正文
小事情大麻烦: 帮朋友忙要不要收钱
久住难为人。客人待得太久,难免遭人厌烦。人们认为你会无限期地继续扮演顾问、咨询师、治疗师、问题解决达人或生活教练的角色,最终将给你带来过于沉重的负担。分享你最初的想法、无偿提供一些有益的建议之后,改变这种状态是完全合情合理。
If the advice you're providing is directly related to your profession or your side hustle, then be upfront and acknowledge you'll need to put together an agreement to make sure you're compensated for your time and energy going forward. If the advice relates simply to a natural talent or hobby but not how you earn your keep, you're still entitled to be compensated.
如果你提供的建议直接关系到你的专业或者你的副业,那就坦白直言,承认你需要达成一项协议,确保你付出的时间和精力能够获得报酬。如果这些建议只是涉及你的天赋或爱好,但是并不是你的谋生之道,你也仍然有权得到补偿。
Once you've established your inability to provide bottomless advice for free, you can then soften the blow. State that you're willing to stay involved on a more casual level for free and serve as a background adviser. This shows you to be generous and genuine in wanting to help while at the same time protecting your professional integrity. It also gives your friend a way to save face if they never had any intention of paying you in the first place.
一旦向人明确,你不能毫无限制地免费提供意见,你就可以减轻对别人的伤害。你可以表态,愿意继续以更轻松自在的方式提供免费意见,担任后备顾问的角色。一方面,这样做显示了你的慷慨大度,真心诚意地愿意帮助别人,另一方面也维护了你的职业操守。如果朋友们从来没有想过向你付钱的话,这种方式还让你的朋友保全了面子。
Offering over-the-shoulder advice after the more formal "you-should-pay-me" route communicates that there's a difference between pinging you occasionally with questions and taxing you regularly with real or meaningful work that you should be compensated for.
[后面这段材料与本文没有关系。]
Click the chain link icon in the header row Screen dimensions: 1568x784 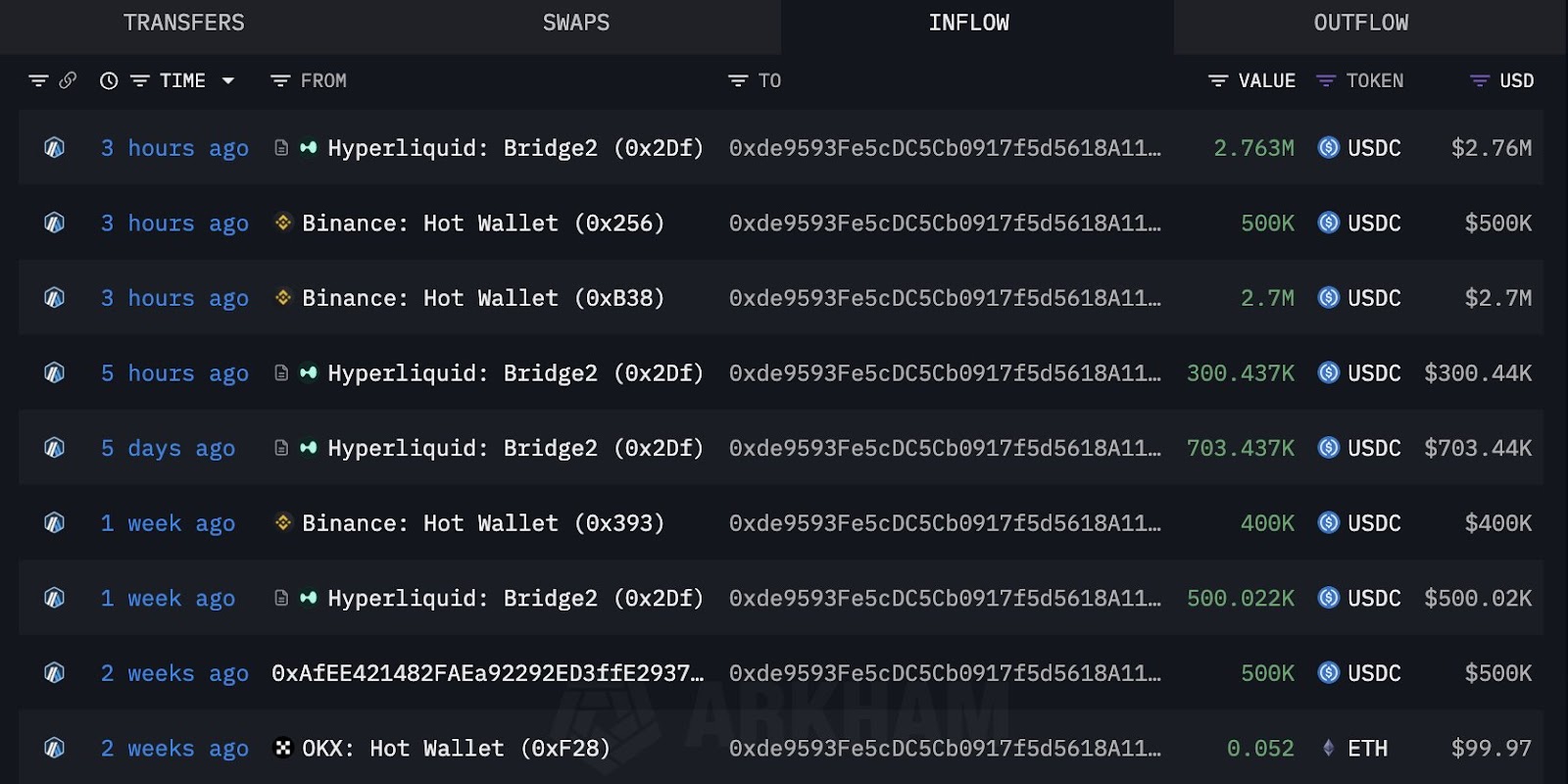pyautogui.click(x=67, y=80)
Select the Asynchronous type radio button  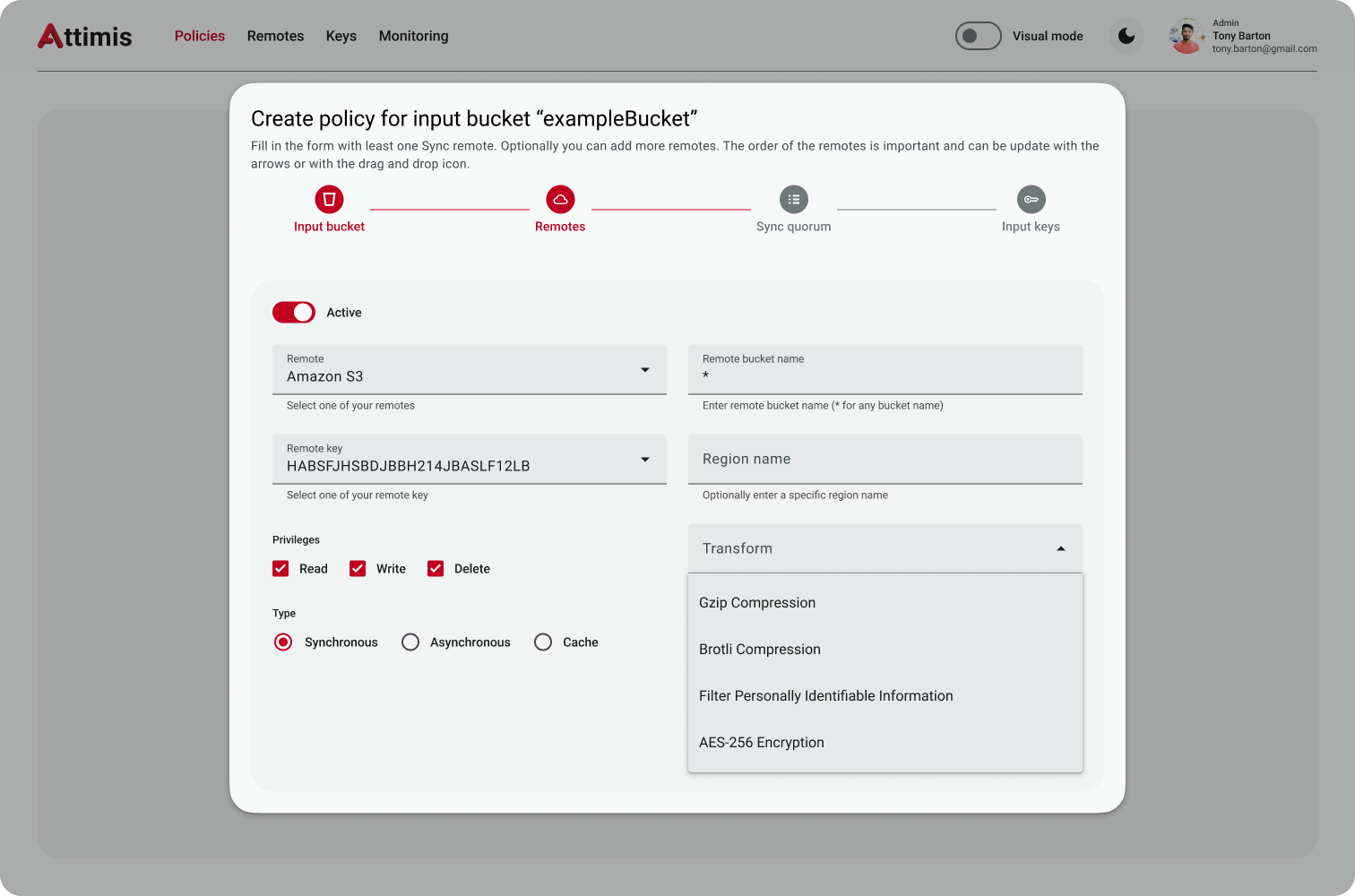[x=410, y=642]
“你应该付钱给我。”经过这样的交流,以后再蜻蜓点水地继续提供建议,这样就可以传达出一个信息:偶尔麻烦你解决问题和经常让你从事原本应该得到报酬的真正或有意义的工作,两者之间是有区别的。
Lastly, go ahead and recommend others who might help your friend's cause. This demonstrates that you're not trying to profiteer here -- you genuinely have your buddy's best interest at heart. Perhaps working together formally is just too awkward or uncomfortable, perhaps you don't have the time or capacity no matter the financial arrangement, or perhaps you're really not the best person for the job. Whatever the case, you probably know someone who can help.
最后,推荐其他可能对你朋友的事业有所帮助的人。这表明你并不想借此牟取暴利——你真诚地关心好友的核心利益。也许只是因为双方正式的合作会觉得太尴尬,或者让人感到不舒服,也许你单纯只是因为没有时间或者能力解决问题,跟钱没有关系,又也许你并不是做这份工作的最好人选。无论是哪种情况,你都可能认识某个能够帮上忙的人。
You owe it to yourself to not undermine the value of your time. While you're happy to give and share advice when appropriate, you're not in the business of being taken for a ride. Have enough self-respect and confidence to value your time and energy appropriately and help out when you can. But don't feel forced to do Aunt Edna's taxes year after year, write Johnny college essays, or give legal advice for free.
你要努力不贬低自己的时间价值。尽管你很高兴在适当的时候做出贡献和分享建议,但是你并不愿意白白被别人利用。你有足够的自尊和信心,合理地珍惜你的时间和精力,在你力所能及的时候提供帮助。但是不要觉得自己被迫年复一年地为艾德娜阿姨报税,为约翰尼写大学论文,或者免费提供法律意见。